I can't see any detail about what this might be, except that it is described as "local". Has anyone found any more? My guess is that it might help people who live in (or maybe have to enter) the "small area". However, there is a list of potential exceptions to the diesel ban:
Draft Potential Concessions/Exemptions:
Blue badge holders located in the small area
Low income households in the small area, with diesel cars as their sole vehicle
Home to School Transport buses and coaches
Emergency service vehicles
NHS Patient Transport ambulances
Community transport vehicles
Disabled passenger vehicle tax class
Specialist vehicles (e.g. cranes, agricultural vehicles)
Historic Vehicles
Security Services
Diplomatic Vehicles, Military Vehicles
That looks to me the obvious place to have made a linkage with the scrappage scheme.

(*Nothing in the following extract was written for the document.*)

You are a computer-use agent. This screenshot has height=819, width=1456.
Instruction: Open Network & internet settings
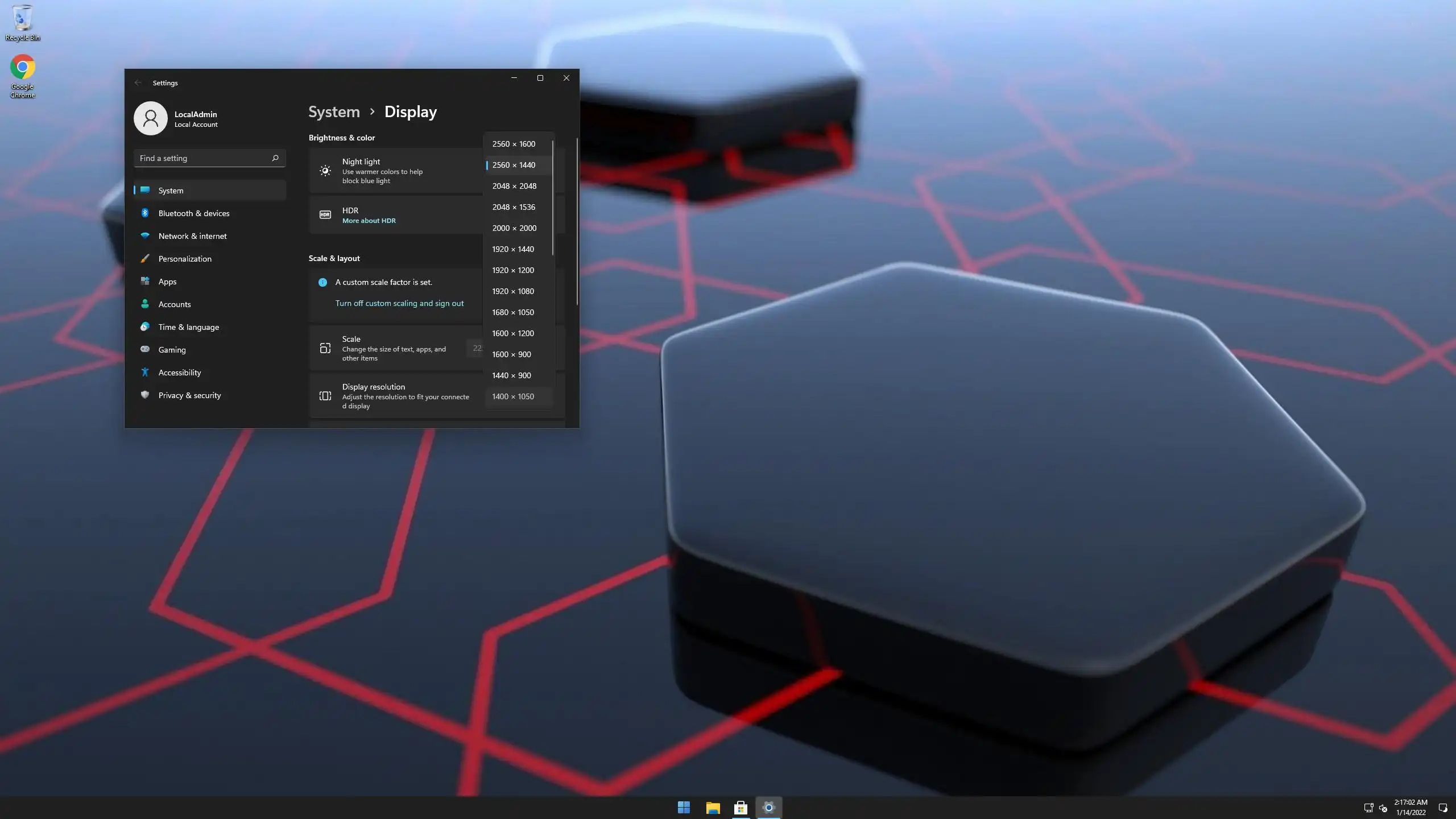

Another point about the diesel ban is that it takes no account of the lower emissions of new cars. I think I read that cars to the latest standard are cleaner than the equivalent petrol cars, for NOX at least*. Since the
CAZ▸ doesn't affect cars anyway, nothing in the scheme is based on actual vehicle emissions at all. That could be the basis for a legal challenge, I imagine.
But then, it looks as if the modelling wasn't based on future trends in actual cars either. Mind you, that's based on a limited sampling of a huge word-heap (if you think the
BCC» business case documents have a poor information:verbiage ratio, you should see laqm.defra.gov.uk).
* Update: Having tracked down some of the data that support COPERT (the official calculator of emissions), they don't support that. Diesel NOX has hardly been reduced by emissions control regimes, and the Euro 5 & 6 standards were meant to reduce it threefold, but failed due to poor enforcement. The resulting staged revisions are still coming into force, but by next year that reduction is now expected to happen. But that still leaves levels three times those of petrol cars (roughly - for all figures).